Screenshot grounding data
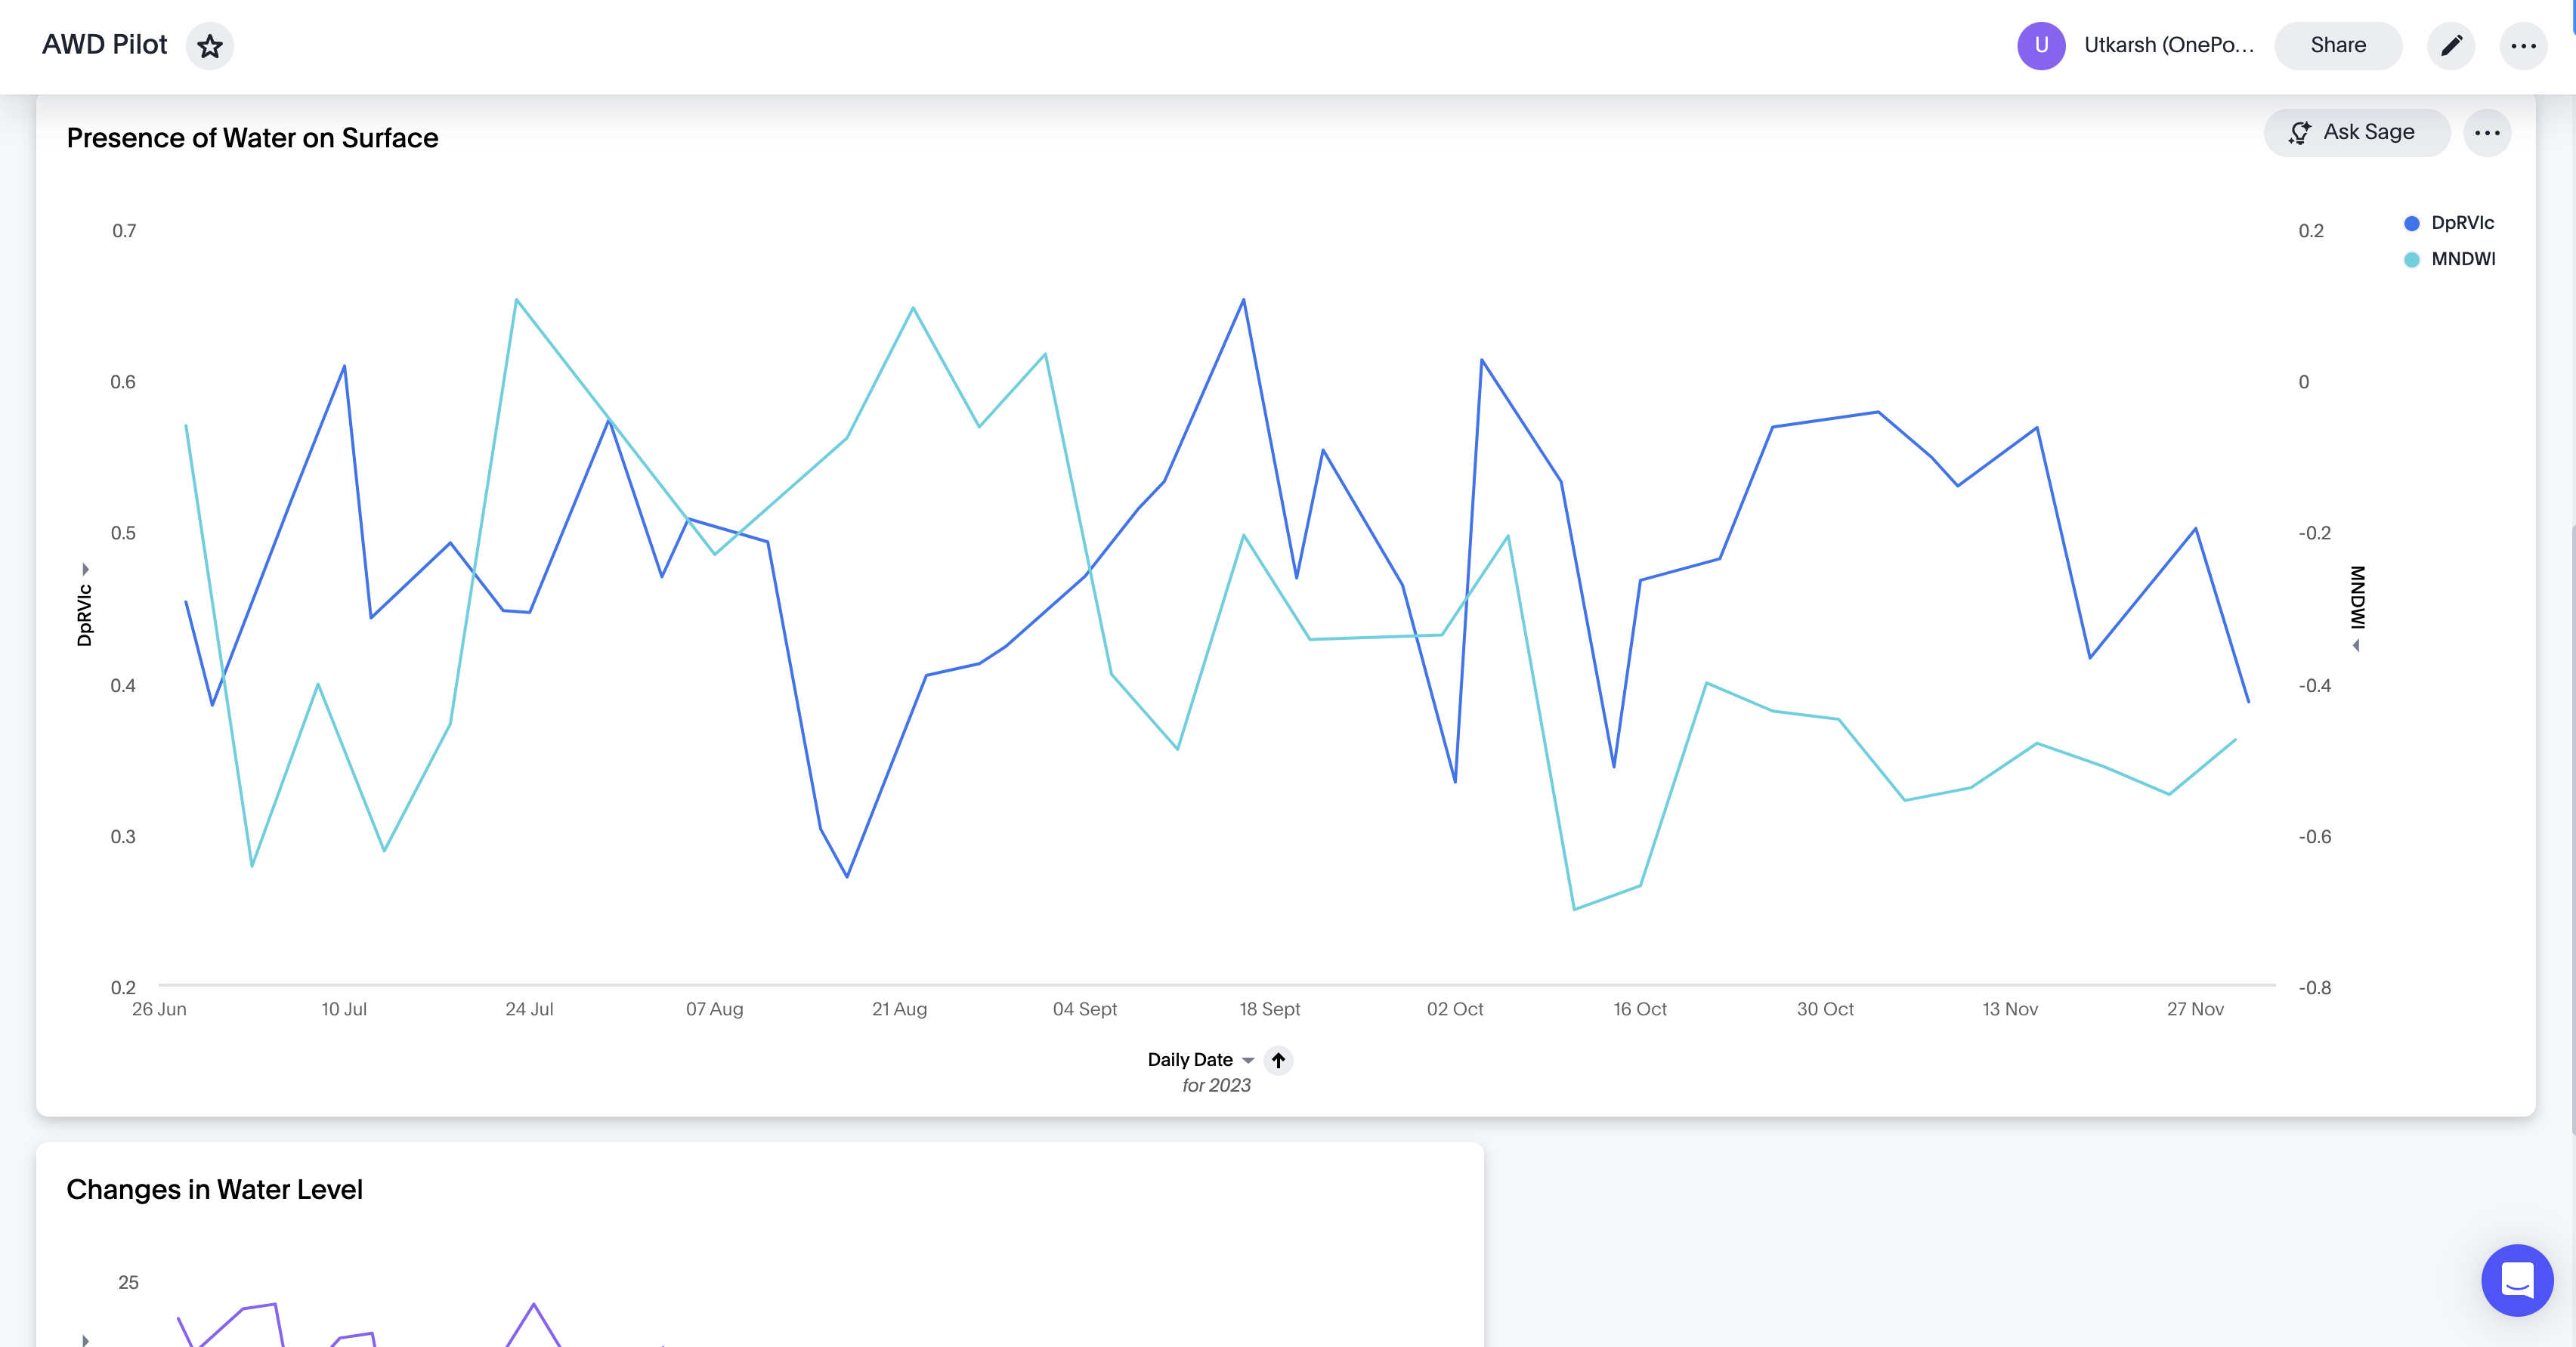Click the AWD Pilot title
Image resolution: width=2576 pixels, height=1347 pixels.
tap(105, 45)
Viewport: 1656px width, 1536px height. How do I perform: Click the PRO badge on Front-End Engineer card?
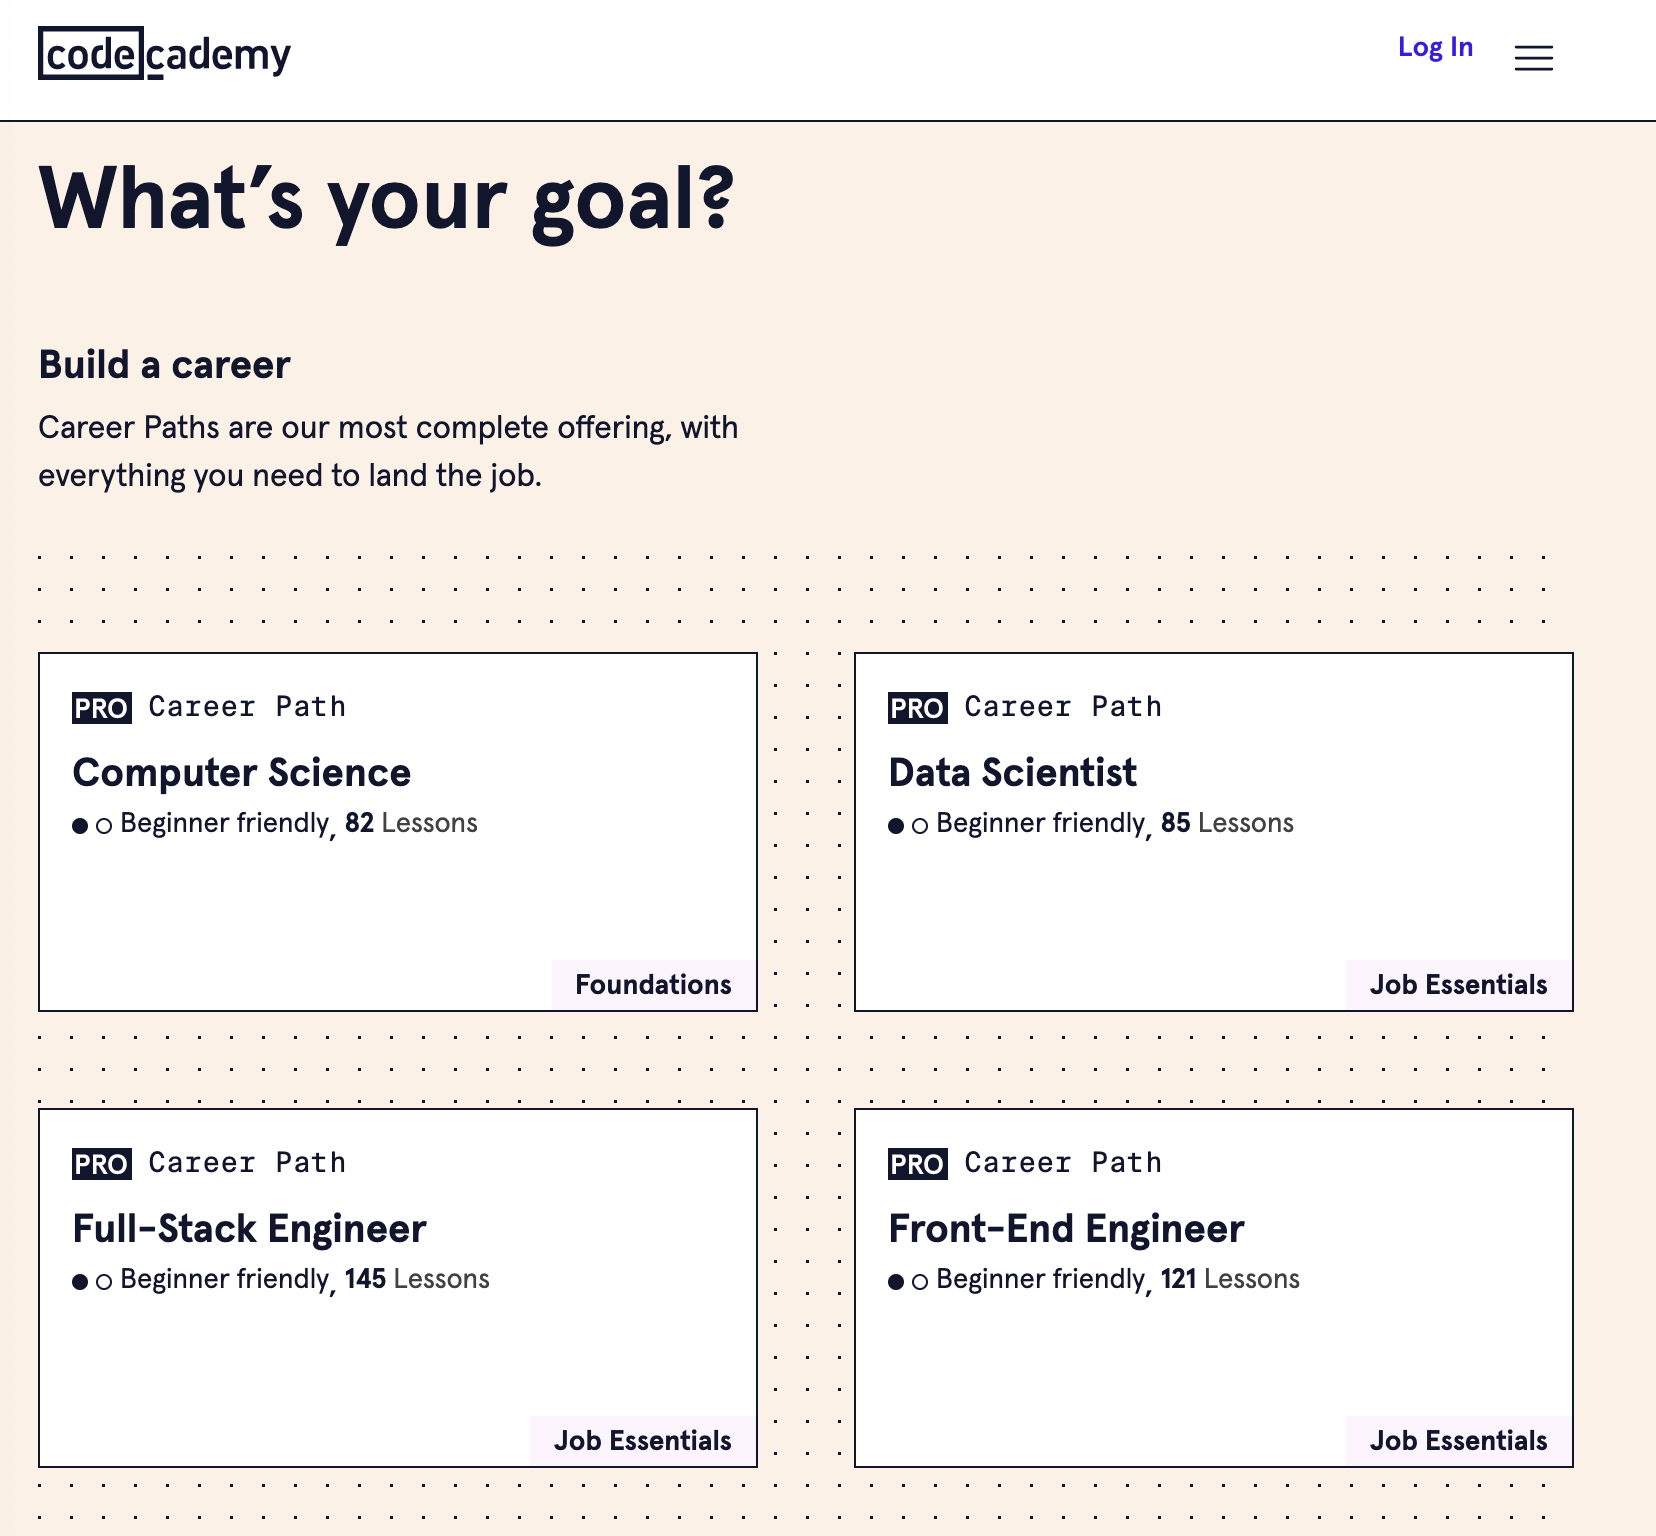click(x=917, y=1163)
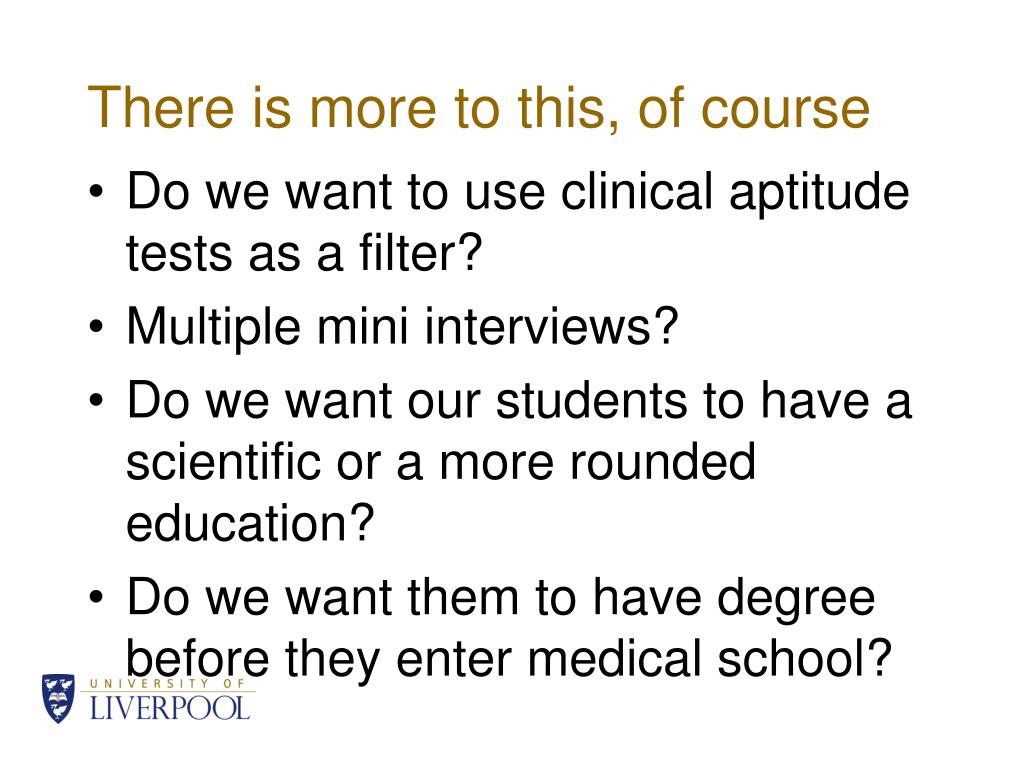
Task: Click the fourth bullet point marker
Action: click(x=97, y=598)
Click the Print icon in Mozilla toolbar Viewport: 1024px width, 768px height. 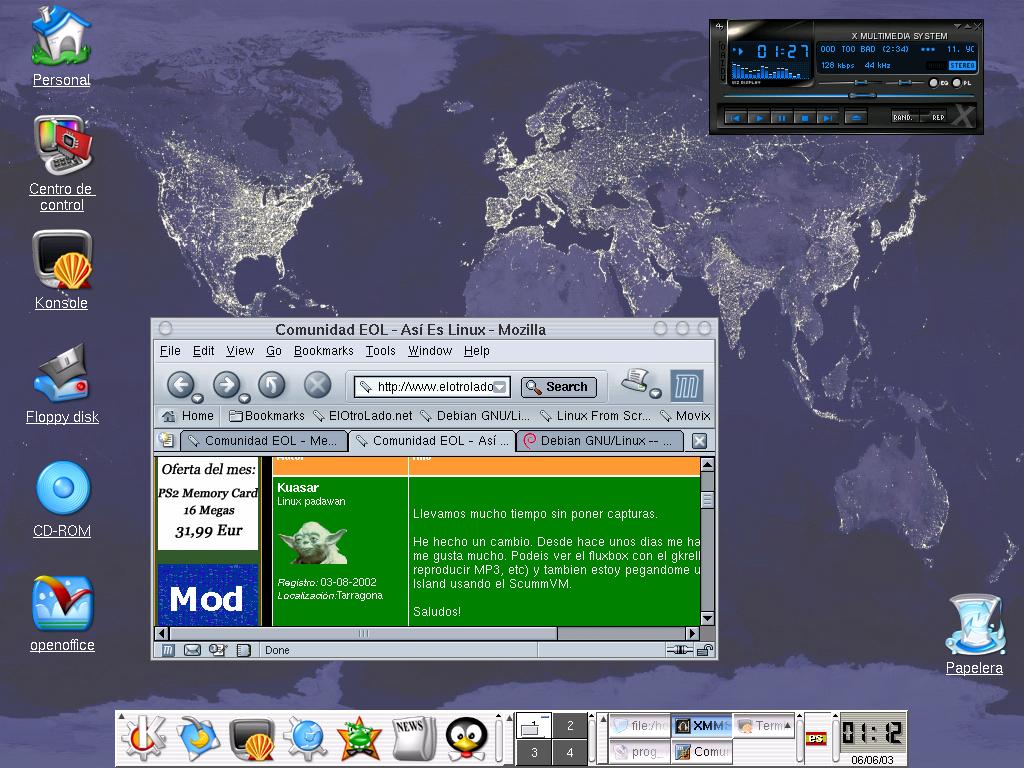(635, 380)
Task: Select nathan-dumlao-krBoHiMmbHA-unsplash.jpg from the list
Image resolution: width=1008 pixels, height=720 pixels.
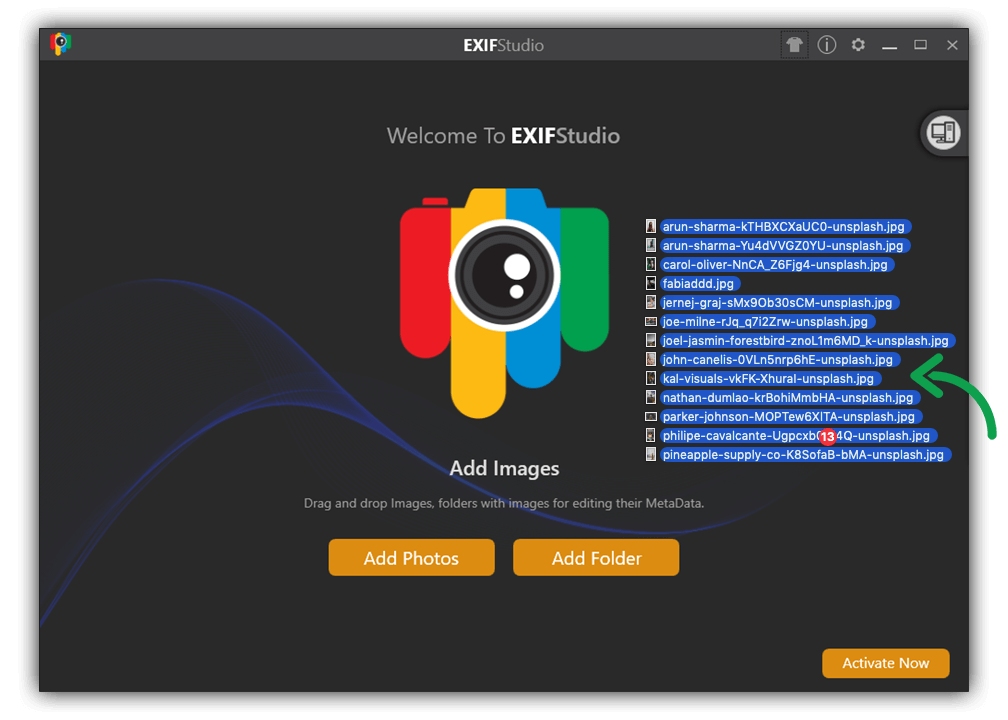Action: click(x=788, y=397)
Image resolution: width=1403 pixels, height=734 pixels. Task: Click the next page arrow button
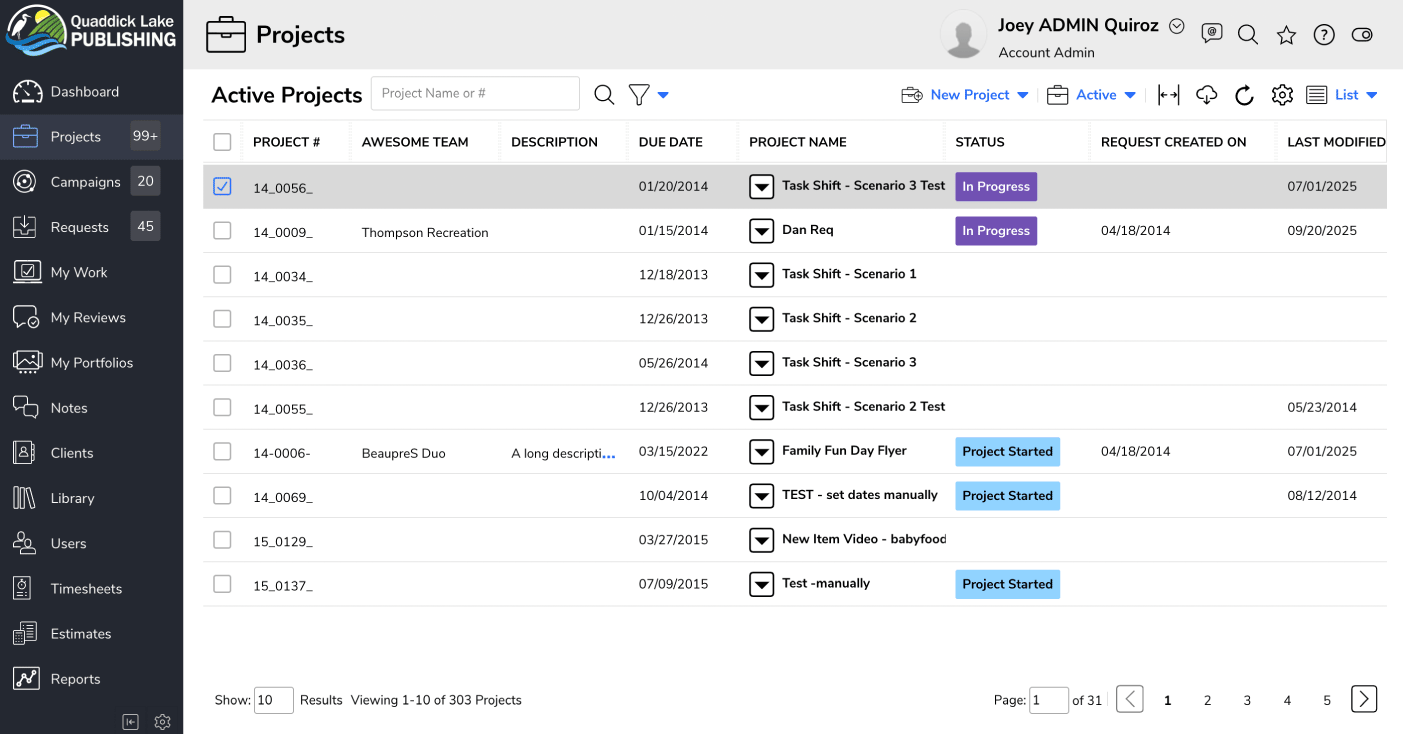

# [Task brief]
Leaving the pictures aside, transcribe exactly the lines from the one containing "Task: Select nathan-dumlao-krBoHiMmbHA-unsplash.jpg" to the final line of the entries above, both ends included.

# [Solution for this problem]
Task: Select nathan-dumlao-krBoHiMmbHA-unsplash.jpg from the list
Image resolution: width=1008 pixels, height=720 pixels.
Action: click(x=788, y=397)
Image resolution: width=1403 pixels, height=734 pixels. Task: Click the next page arrow button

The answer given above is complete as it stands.